-------- Material --------
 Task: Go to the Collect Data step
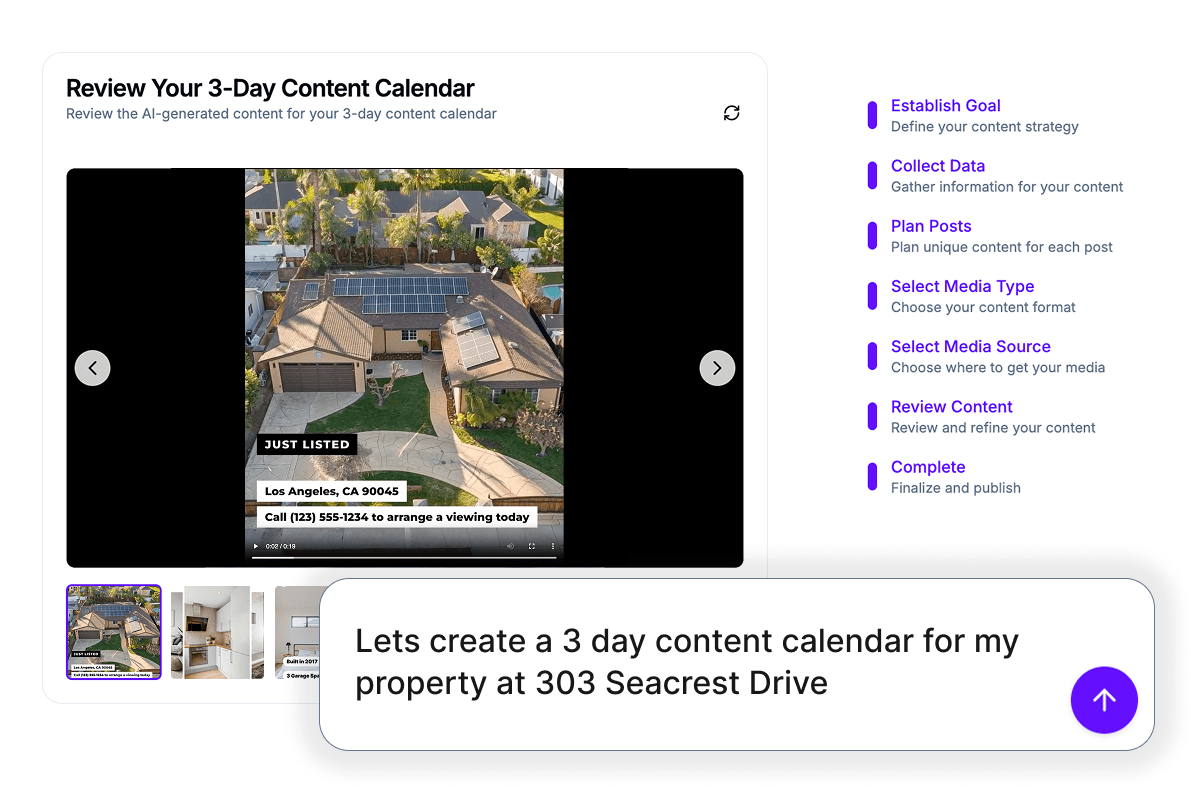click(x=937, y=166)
--------
-------- Material --------
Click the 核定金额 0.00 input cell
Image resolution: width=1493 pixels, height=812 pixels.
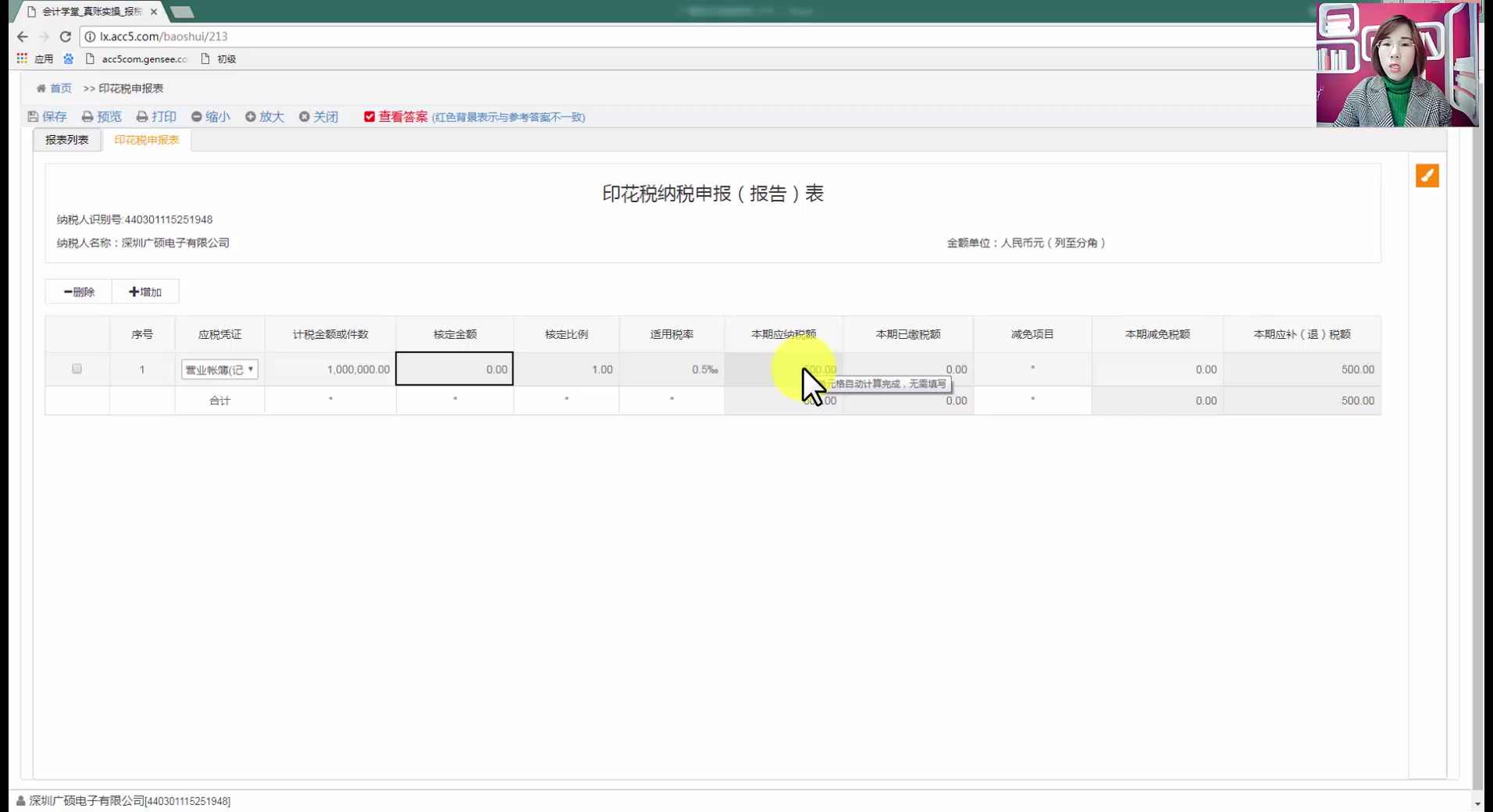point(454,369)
--------
Objective:
Return the lines from the one containing "Click the 核定金额 0.00 input cell" through the one containing "point(454,369)", both included, exactly as they appear above, leaving out the pictures.

Correct response:
Click the 核定金额 0.00 input cell
Image resolution: width=1493 pixels, height=812 pixels.
point(454,369)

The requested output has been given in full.